Un billet publié par Hugues Delabarre en octobre 2022 dans un groupe Facebook sur l’intelligence artificielle titrait « Pourquoi l’IA ne suscite plus l’engouement des foules ». En partant d’un constat technique (la stagnation du nombre des membres de ce groupe et la baisse du nombre de vues), il y développe des arguments méritant toute notre attention. L’auteur écarte tout d’abord l’idée que nous serions entrés dans un nouvel « hiver » de l’IA mais soutient qu’au vu des promesses démesurées des dernières années non tenues, la raison aurait repris le dessus.

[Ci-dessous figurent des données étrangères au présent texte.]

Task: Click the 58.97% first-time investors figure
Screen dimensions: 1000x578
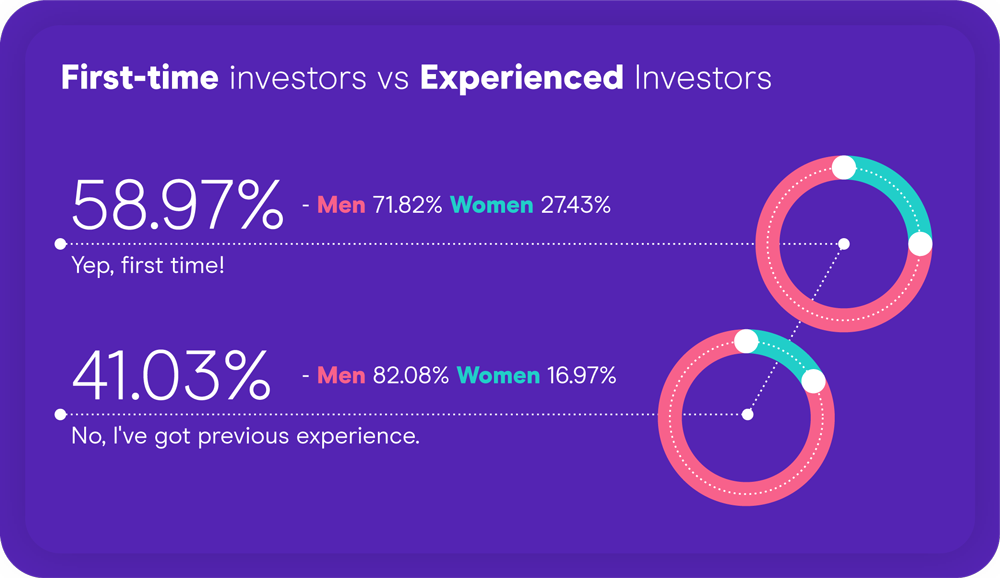Action: point(177,204)
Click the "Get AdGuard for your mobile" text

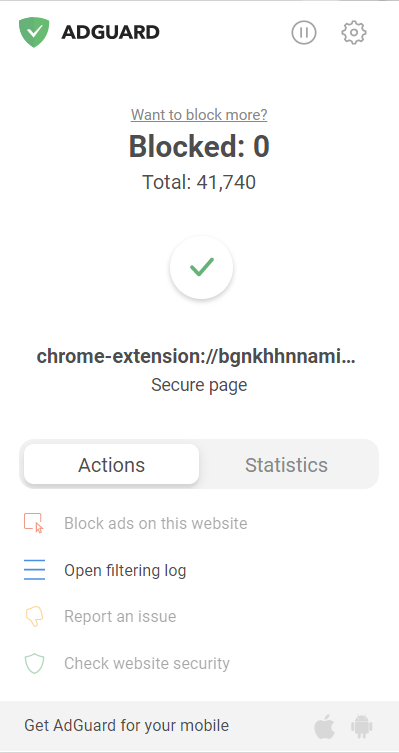point(127,726)
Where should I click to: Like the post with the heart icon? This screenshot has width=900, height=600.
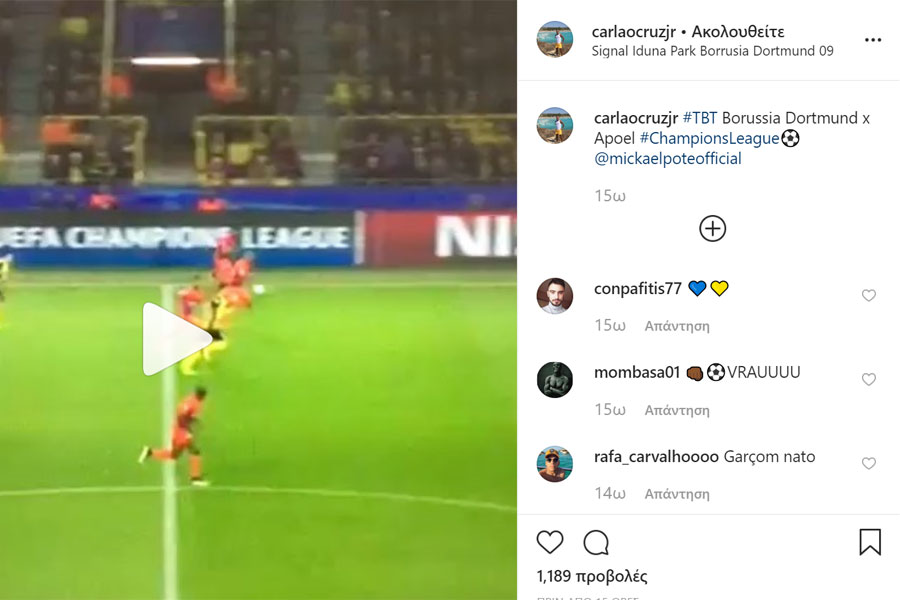pyautogui.click(x=550, y=542)
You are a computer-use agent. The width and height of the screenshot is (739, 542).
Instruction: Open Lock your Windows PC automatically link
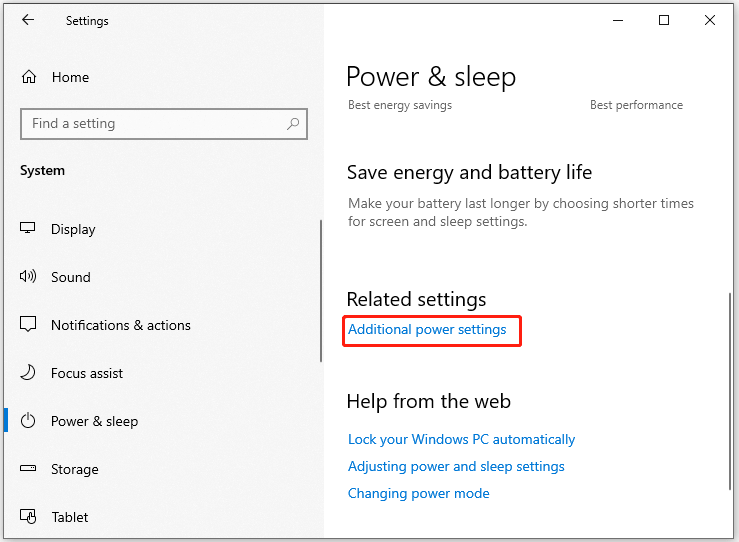[x=461, y=439]
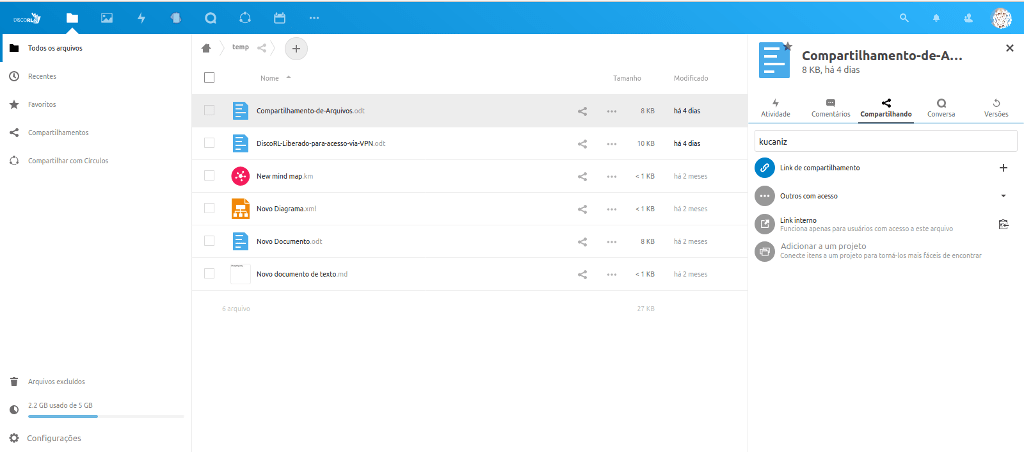Expand the Outros com acesso dropdown arrow

click(x=1003, y=196)
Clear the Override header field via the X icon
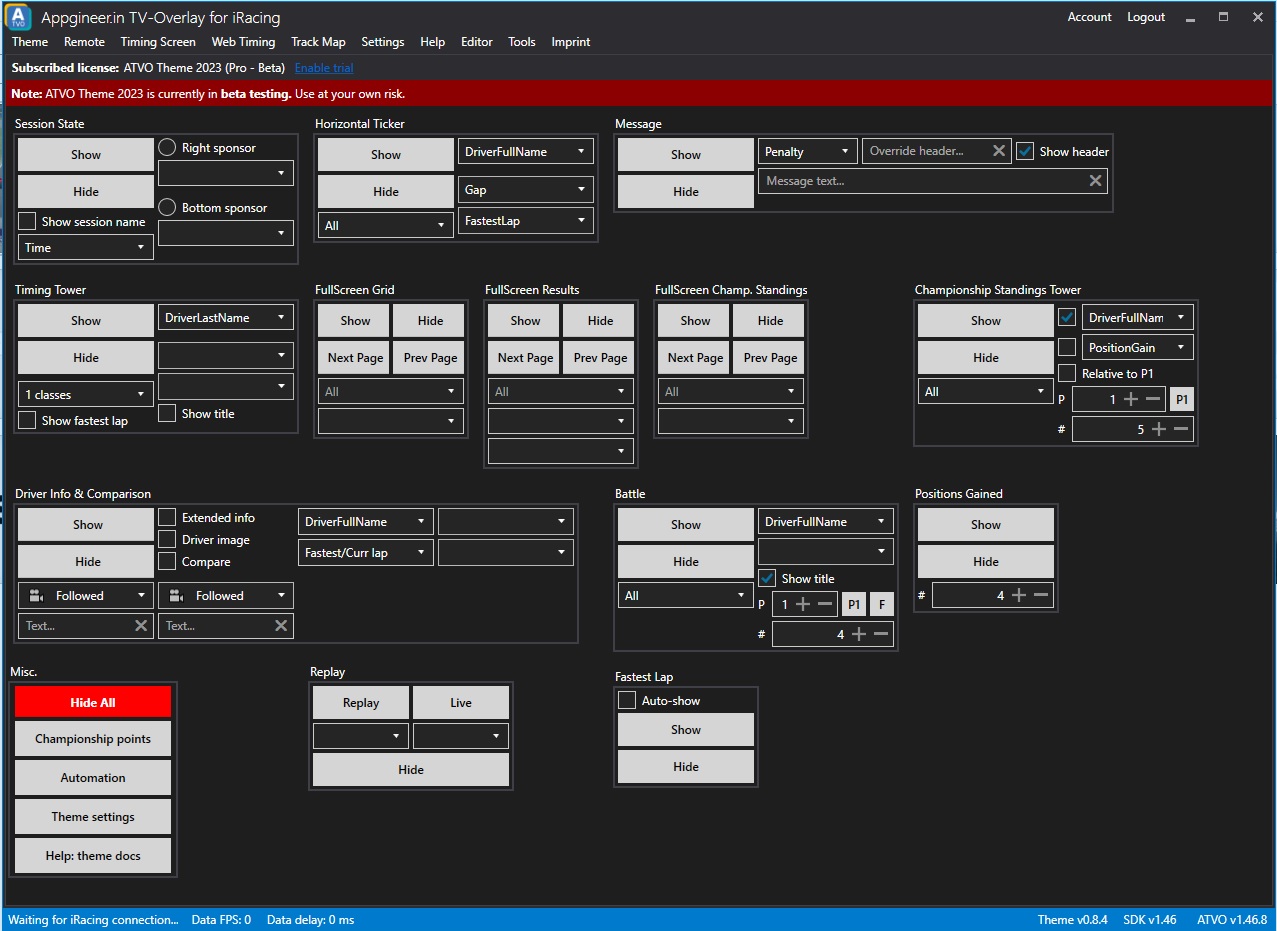The height and width of the screenshot is (931, 1277). click(x=998, y=151)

Il y affirme aussi que la banalisation du numérique et de l’IA, saisis par les pouvoirs publics, seraient devenus les outils idéaux d’une société de surveillance de masse et conclut par le constat que l’on aurait vendu un « futur qui n’existe pas ». Il cite les véhicules autonomes promis comme toujours prochainement matures en 2018 (n’étant toujours pas au point), le robot Tesla nécessitant une assistance bien humaine, le quantique cherchant des applications concrètes et le « métavers » surfant à son tour sur le haut de la vague de la hype.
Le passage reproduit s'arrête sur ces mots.